Another important commitment in the Government's response to the Plan is the increased investment in planning and project development work to bring forward business cases for the projects now listed on the Infrastructure Priority List.
Beyond the Government's commitment to further investment in planning and project development work, 2016 was also a successful year in the development of the Infrastructure Priority List.
The Infrastructure Australia Board assessed 18 nationally significant projects for inclusion on the Infrastructure Priority List. This is the highest number of business cases assessed by Infrastructure Australia in a calendar year and totals close to $60 billion in infrastructure investment.
Some of the projects assessed this year include:
Through our rigorous assessment framework, we've developed a highly credible, consensus list of critical infrastructure investments that is being used by all sides of politics to guide project selection.
The important role the List now plays in guiding investment decisions was no more apparent than during this year's federal election campaign.
We were pleased to see that the vast majority of High Priority and Priority Projects from the Infrastructure Priority List—projects for which we have received and assessed a business case for—received funding commitments from both major parties in the lead up to the election.
In addition to assessing business cases for major infrastructure projects, we have also been busy progressing our policy and research program.
Last week, we also released the first paper in our infrastructure Reform Series, Capturing Value: Advice on making value capture work in Australia.
Noting that detailed, long-term strategic planning is the foundation of effective value capture, this advisory paper provides guidance to governments and the private sector on how value capture can be applied in the Australian context.
We believe value capture can work in Australia and should be regularly considered for all public infrastructure projects, but it is important to be realistic about the role it can play.
A key principle for government is that value capture mechanisms must be transparent in their application, engaging industry and the community about how much is being raised, from whom, and how all parties will benefit.
2017 will see Infrastructure Australia continue to progress our policy and research program through our new Reform Series, while also supporting the implementation of the key investments and reforms recommended in the Plan.
With 14 business cases currently under assessment for inclusion on the Infrastructure Priority List in the coming year, we remain focused on improving outcomes for infrastructure users.
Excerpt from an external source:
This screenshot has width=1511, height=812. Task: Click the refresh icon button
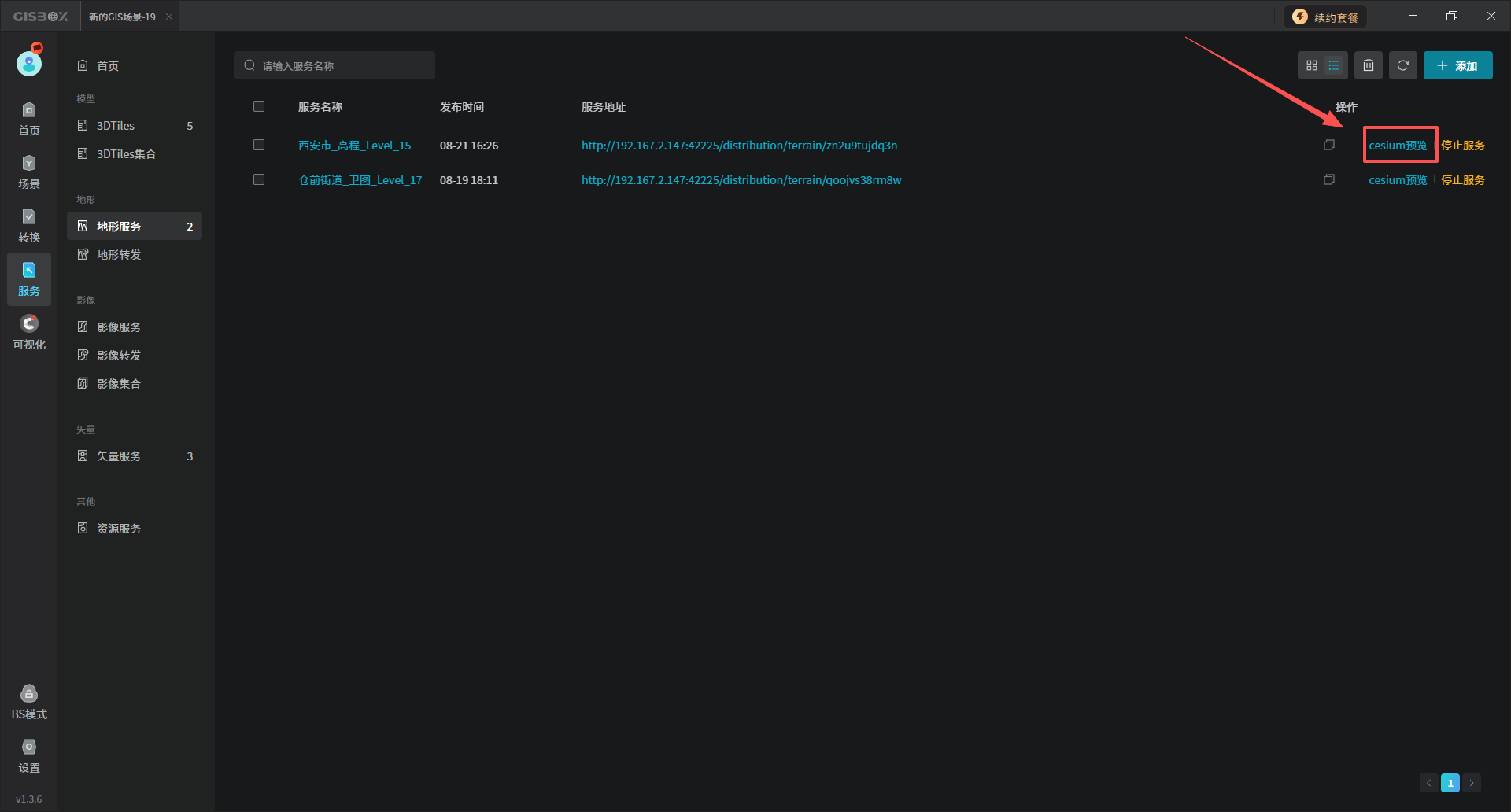[x=1402, y=65]
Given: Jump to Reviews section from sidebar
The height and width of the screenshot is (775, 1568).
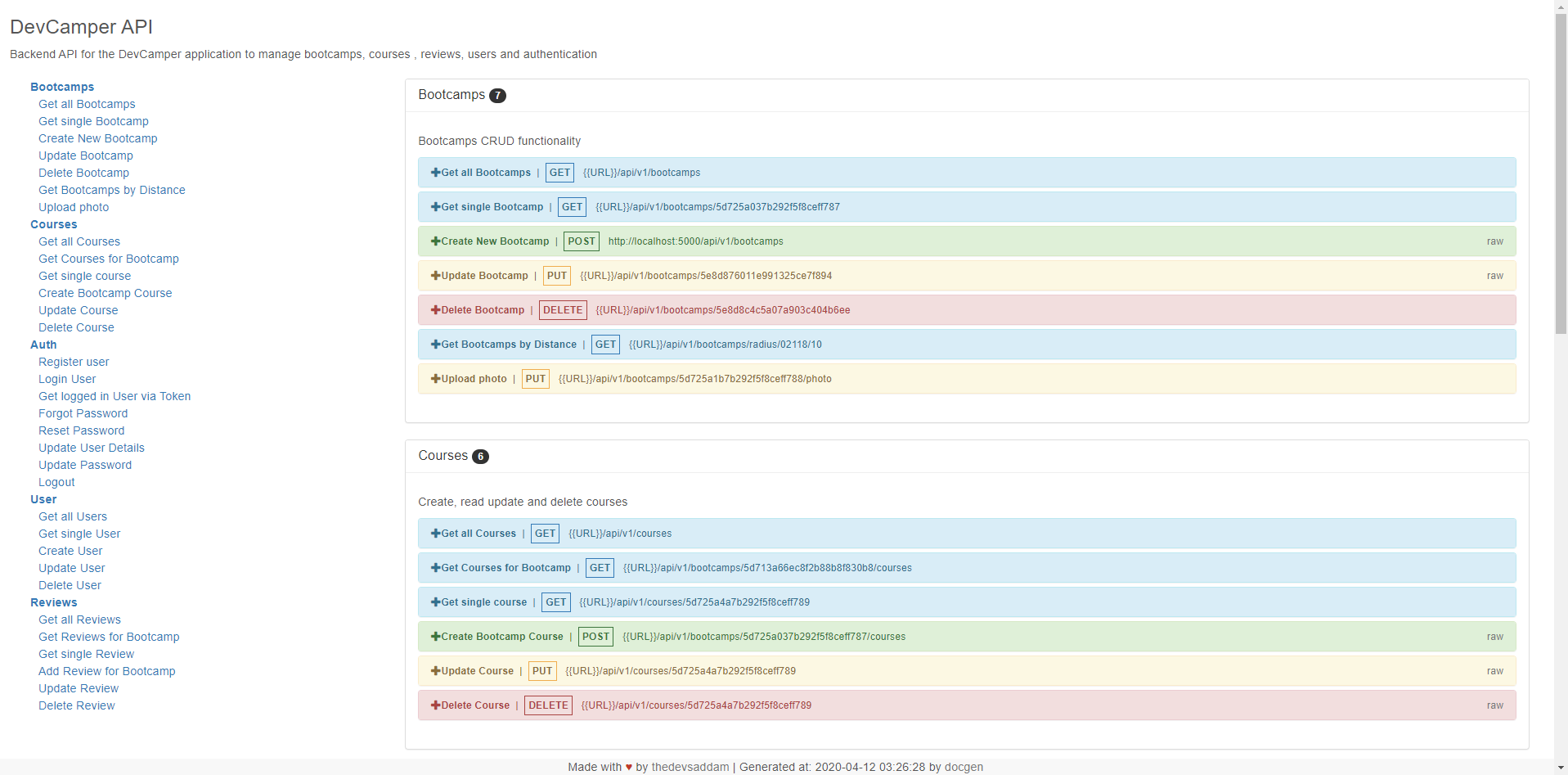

That's why in co-operation with governments, business, peak bodies and the wider community, we will also continue our efforts to improve project selection through our rigorous process for assessing business cases for major infrastructure projects.
Next year, we will continue to refine our business case assessment framework in collaboration with our federal, state and territory colleagues to ensure that it remains fit for purpose and best practice.
On behalf of everyone at Infrastructure Australia, I wish you a safe and restful Christmas break. We look forward to working with you again in 2017 to drive better outcomes for infrastructure users across the country.